Epistemology. The social constructivism learning theory (Curran, Fleet, & Kirby, 2010; Vygotsky, 1978) is associated with that worldview. I will use it as a lens to analyze potential challenges of QIE/IPL.
Social constructivism assumes that groups actively construct knowledge through social interaction internally among team members, and as a team interacting with the external world. In that process they create group culture, a collection of shared artifacts and shared mental models. Ultimately, according to a social constructivist view, the society exists simultaneously as subjective and objective reality (Andrews, 2012).

Research questions
As the literature review shows, education focused on quality improvement of clinical practice and IPL has been grabbing our attention for more than half a century, and there is a wealth of publications on that topic. However, very few changes were accepted. It is fair to say that QIE/IPL are still in the early stages.

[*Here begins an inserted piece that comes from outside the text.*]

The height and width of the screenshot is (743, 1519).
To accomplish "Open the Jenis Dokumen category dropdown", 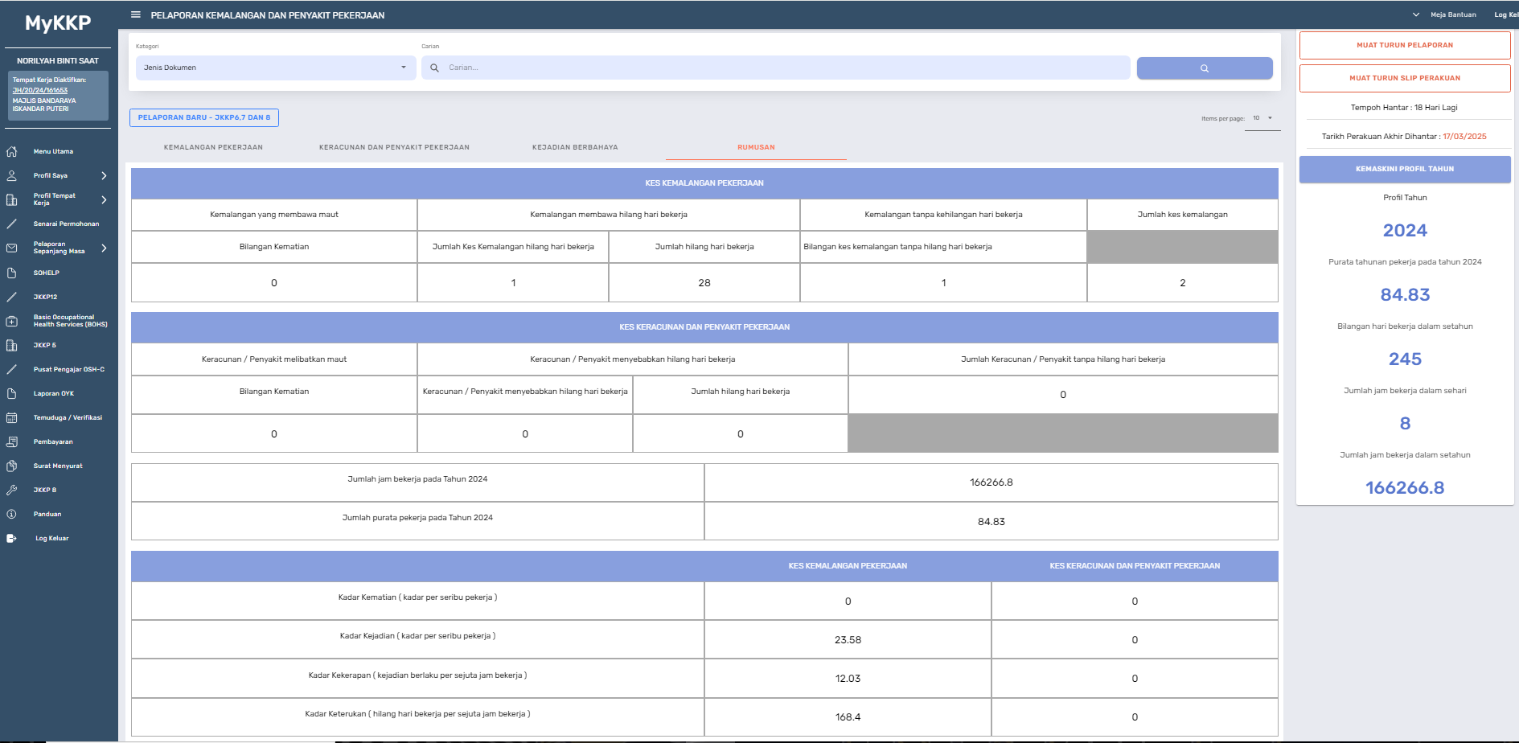I will click(275, 68).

On the other hand, recent strong political-economic forces and technology-enhanced learning solutions have created an environment that can enable implementation of QIE and IPL on a scale that was never possible before. Therefore, the research questions are:
- How are QIE/IPL and technologies and policies that shape QIE/IPL perceived by four groups involved in perioperative teams: anesthesiologists, surgeons, anesthesiologist assistants and nurse anesthetists?
- How is technology-enhanced collaborative learning used and perceived in the context of QIE/IPL and perioperative teams?
- How are professional cultures and contextual factors related to collaborative learning influencing implementation of technology-enhanced QIE/IPL?
Answers to those questions will help us better utilize technology to support QIE/IPL, to the benefit of all healthcare professions involved, and their patients; it will help us understand cultural and contextual factors so we can navigate more quickly and safely to successful QIE/IPL programs.